Musim
haji 2015 telah terjadi musibah beruntun di kota Mekkah. Badai gurun, runtuhnya
crane, kebakaran hotel, berdesak-desakkan di Mina, telah memakan kerugian dan
korban yang tidak sedikit. Semua orang setuju, apa yang terjadi di Mekkah
adalah kehendak Tuhan.
Tapi
Tuhan memberi potensi kepada manusia untuk mengetahui apa yang terjadi. Manusia
diberi peluang oleh Tuhan untuk memahami segala apa yang terjadi dengan akalnya.
Segala sesuatu dapat dipahami kalau diketahui sebab-sebabnya.
Tuhan
menciptakan alam semesta dengan sebuah sistem agar manusia bisa memahaminya. Sistem
tersebut adalah ketentuan sebab akibat (kausalitas) dalam setiap kejadian.
Keterangan Tuhan berkaitan dengan sistem sebab akibat, dijelaskan di dalam
AL-Qur’an;
“Dialah
Yang Awal dan Yang Akhir, Yang Lahir dan Yang Batin; dan Dia Maha Mengetahui
segala sesuatu. (al Hadiid:3).
Ayat
ini bicara tentang ketetapan hidup, bahwa segala sesuatu yang diciptakan Tuhan,
terbangun dengan sistem sebab (awal) dan akibat (akhir). Tuhan sendiri memosisikan
diri sebagai Pencipta yang paling tahu tentang sebab paling awal, dan akibat
paling akhir, dan diri-Nya sendiri sebagai awal sebab dan akhir akibat. Lalu
Tuhan menetapkan sistem ini dalam setiap kejadian.
Dalam
memahami sebab akibat suatu kejadian, manusia diberi keterbatasan oleh Tuhan.

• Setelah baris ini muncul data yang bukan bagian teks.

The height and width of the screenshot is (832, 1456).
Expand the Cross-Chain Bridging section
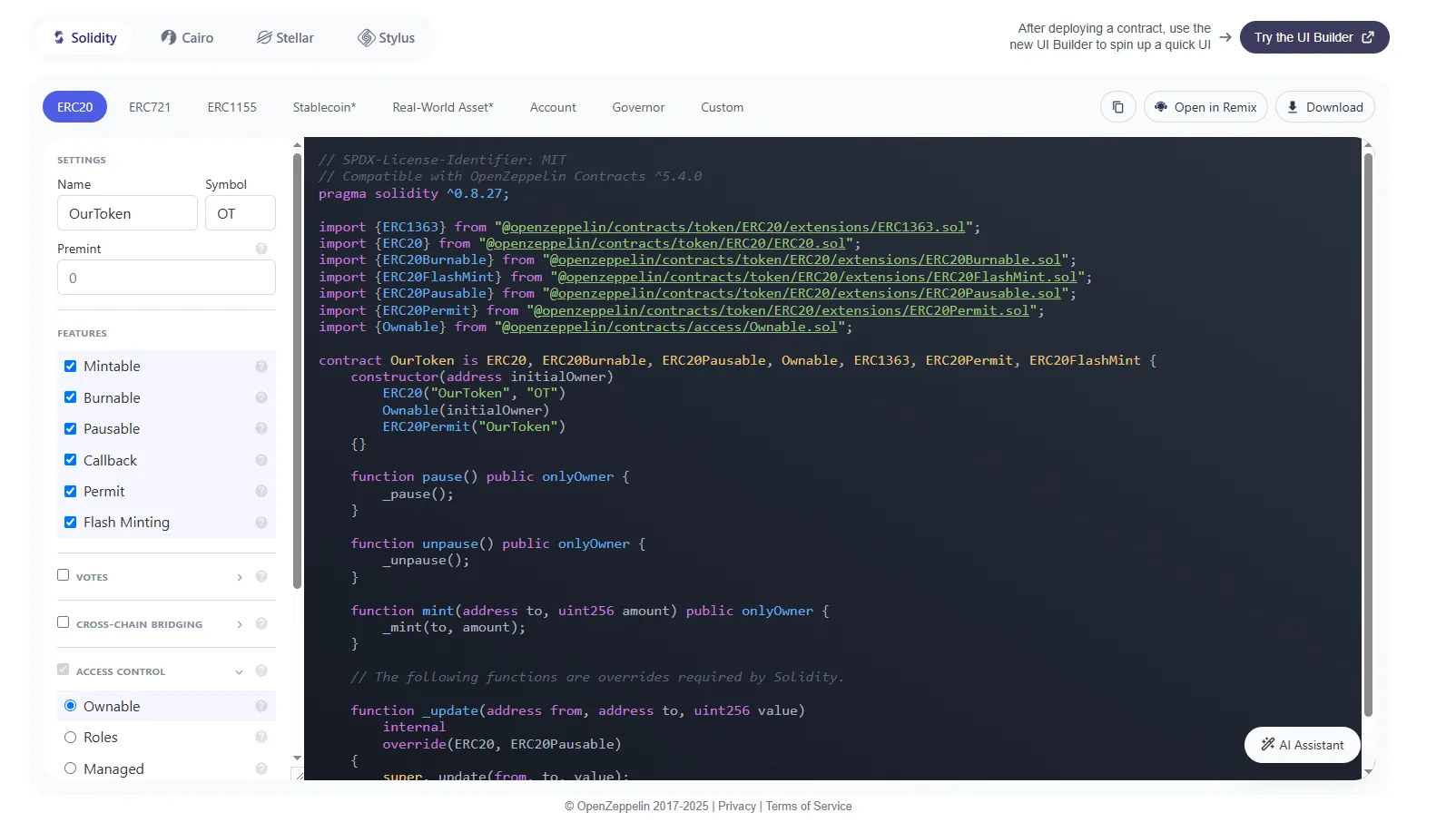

Hal ini dapat kita baca pada kalimat terakhir ayat di atas, Tuhan menyatakan
diri sebagai Yang Maha Mengetahui. Kalimat ini bisa diartikan sebaliknya, bahwa
manusia memiliki keterbatasan dalam mengetahui sebab atau akibat setiap
kejadian.
Makna lain dari ayat di atas adalah manusia telah diberi kemampuan mengetahui sebab dan akibat setiap kejadian. Hanya saja, manusia harus menyadari bahwa segala pengetahuan bukan milik manusia, tetapi milik Tuhan. Maka hendaknya, setiap pengetahuan yang berhasil kita temukan harus diakui sebagai pemberian dari Tuhan. Hal ini harus dilakukan karena menjadi etika para pemikir agar terhindar dari kesombongan. Bentuk kesombongan terbesar yang dilakukan para pemikir setelah mengetahui sebab atau akibat kejadian adalah mengingkari keberadaan Tuhan.

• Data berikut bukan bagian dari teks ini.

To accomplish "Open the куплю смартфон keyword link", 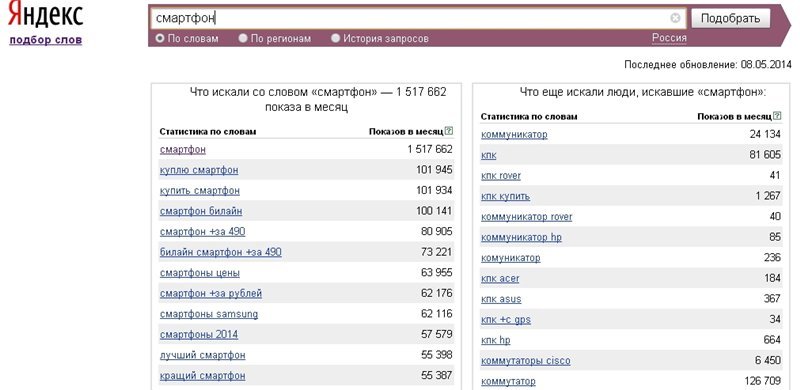I will 199,170.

Sudah ketetapan-Nya, setiap kejadian, pasti memiliki sebab-sebab. Namun karena keterbatasan manusia, sebb-sebab tersebut ada yang bisa dengan cepat diketahui, ada yang membutuhkan jangka waktu lama. Suatu sebab memiliki jangka waktu lama untuk diketahui karena faktor penyebabnya bersifat multi sehingga sulit diketahui sebab pastinya, bisa jadi dimensi kejadian terlalu kecil atau terlalu besar, sehingga manusia tidak bisa memastikan mana sebab sesungguhnya. Dengan demikian kejadian menjadi tidak bisa dipahami.
Saat ini, untuk membantu menjelaskan sebab-sebab kejadian yang rumit dan membutuhkan waktu lama dalam pembuktiannya, manusia mulai menggali sumber pengetahuan lain yang bersumber dari intuisi dan wahyu. Setiap kejadian harus dikaji dari berbagai sumber pengetahuan. Faktanya bahwa memahami setiap kejadian hanya dari satu sumber pengetahuan telah melahirkan manusia-manusia kerdil, kurang cerdas, merusak, dan lemah.
Kegagalan manusia dalam menjelaskan suatu kejadian adalah menapikan potensi-potensi yang dimiliki manusia dalam menggali pengetahuan. Masyarakat Barat, menjelaskan kejadian hanya menggunakan pengetahuan rasional. Sebaliknya masyarakat Timur mengutamakan pengetahuan-pengetahuan intuitif dan kurang peduli pada pengetahuan rasional. Kalangan agama menjadikan sumber wahyu sebagai satu-satunya sumber pengetahuan, tanpa memperdulikan pengetahuan rasional, dan mengharamkan pengetahuan intuitif.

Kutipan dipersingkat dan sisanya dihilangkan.